# Sustituir rele LNH33012-01 por modelo equivalente.



## Legnas (Feb 18, 2019)

Hola, necesito que me indiquen modelo equivalente de rele LNH33012-01 (12V, 10A, 250V) para comprar dos unidades.

Antecedentes:
Tengo una placa vitrocerámica que empezó a fallar los fuegos hasta que ya no funciona ninguno. Se enciende cuando quieren!!
La vitrocerámica es de la marca Fagor y el técnico nos dijo que no tenía solución, que ya no existe la marca y no encuentra piezas de repuesto. Ya tenemos otra vitrocerámica pero me dio por mirar la placa y comprobé que tenía los reles quemados.

Cambie dos reles RTH34012 WG (12V, 16A; 250 V) y estos dos fuegos que controla funcionan correctamente. El tema es que los otros dos reles que controlan los fuegos mas pequeños no los encuentro para comprarlos y necesito buscar un modelo equivalente. Estos son LNH33012-01 (12V, 10A, 250V) (Adjunto esquema de los reles)

Gracias.


----------



## pandacba (Feb 18, 2019)

Dirigite a cualquier tienda de electrónica lleva la muestra y pedí uno equivalente.
Es un relay muy común, como ves el impreso esta preparado para otros formatos.


----------



## Legnas (Feb 18, 2019)

Muchas gracias por tu respuesta.
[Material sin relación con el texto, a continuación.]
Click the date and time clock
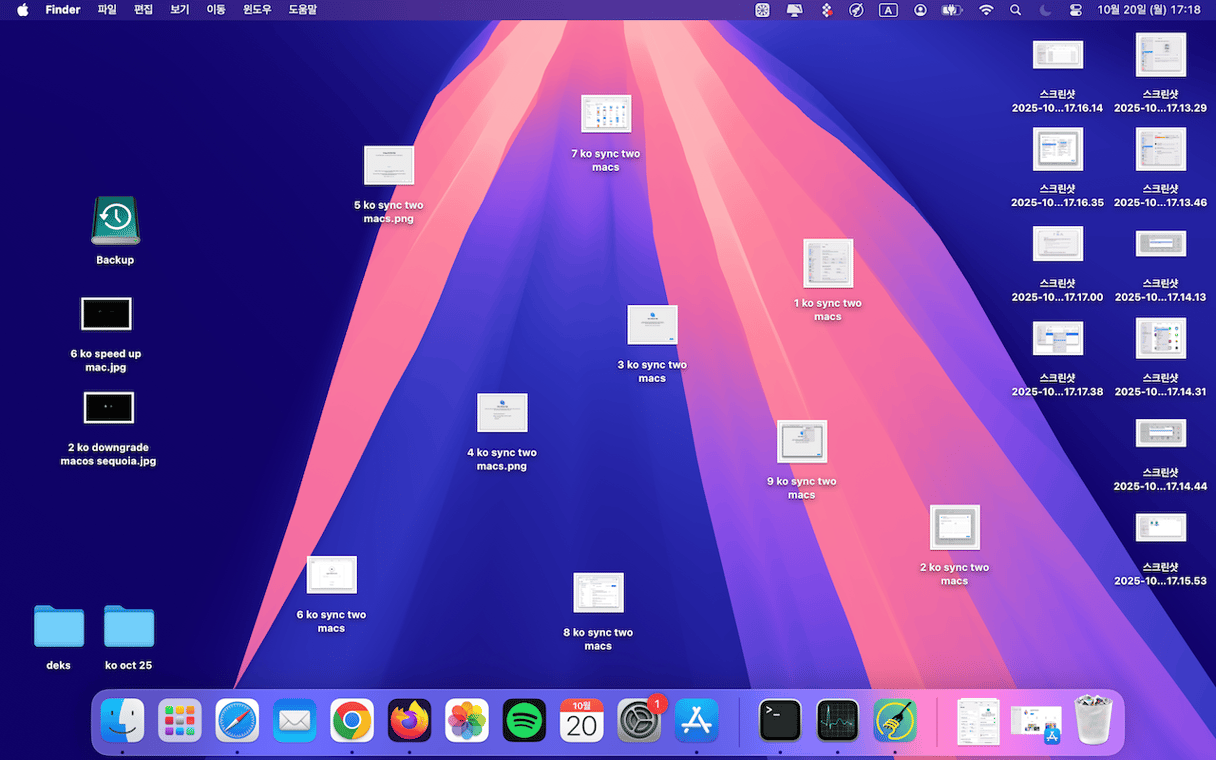Viewport: 1216px width, 760px height. (1148, 10)
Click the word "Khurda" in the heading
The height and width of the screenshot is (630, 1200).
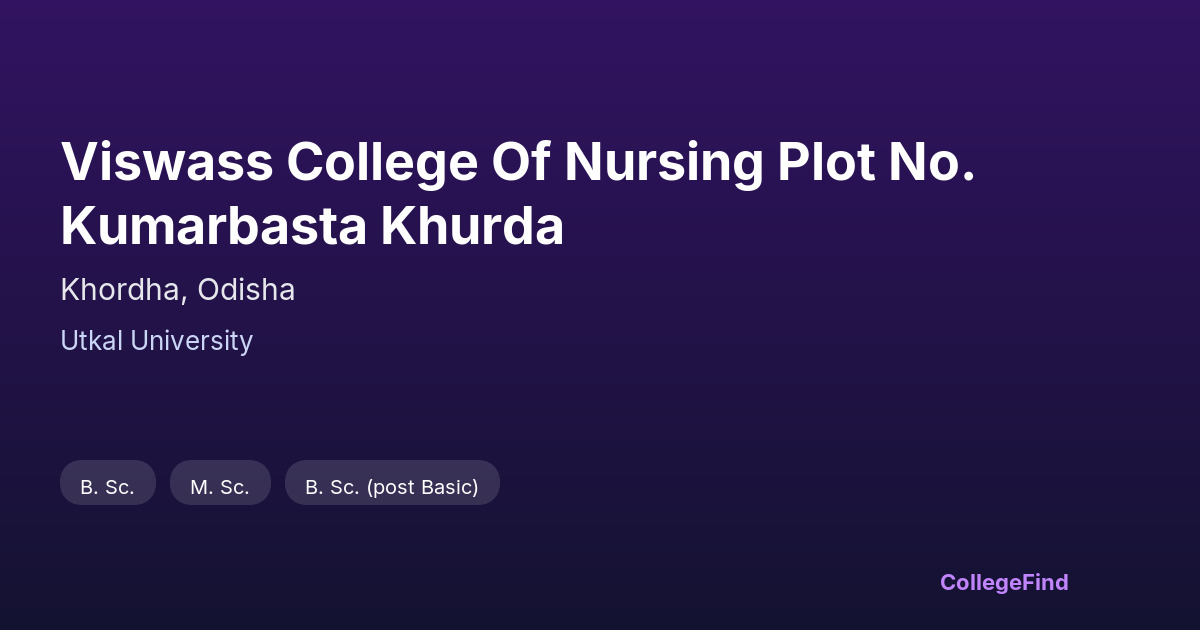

Así lo hare.


----------



## federico barboza (Ago 13, 2019)

Hola Legnas, resolviste el problema? Estoy en la misma situaciòn que tú. No he sacado aun el rele quemado hasta tanto no consiga el sustituto. Sé que son de 4 pines, pero  tengo la duda de la forma en cómo van, si alineados o si tiene 3 por un lado y 1 al otro, he visto algunas fotos y me surgió la duda. Porque el LNH33012 los tiene así, pero no se si el 01 es igual. Gracias por la ayuda


----------



## DOSMETROS (Ago 14, 2019)

Si lo retiras , usando chupa estaño o cinta de desoldar y te haces un gráfico de la posición en que estaba soldado (por las dudas) , te será mas facil conseguir un reemplazo con él de muestra.


----------



## federico barboza (Ago 14, 2019)

DOSMETROS Gracias por la sugerencia. lo hare de esa manera.


----------



## Legnas (Ago 17, 2019)

Hola Federico. 
Compre los siguientes y funcionan:

SRD-12VDC-SL-C

En la foto que paso pandacba se ven los pin de estos ultimos


----------



## pereg (Mar 8, 2020)

Legnas dijo:


> Hola Federico.
> Compre los siguientes y funcionan:
> 
> SRD-12VDC-SL-C
> ...


hola, el 33012 tenia 4 pines y el songle SRD 12VDC SL C tiene 5 pines... ¿que puedo hacer?¿cómo lo hiciste


----------



## DOSMETROS (Mar 8, 2020)

Subí los datasheets de ambos así te podemos ayudar mejor ! Gracias.


----------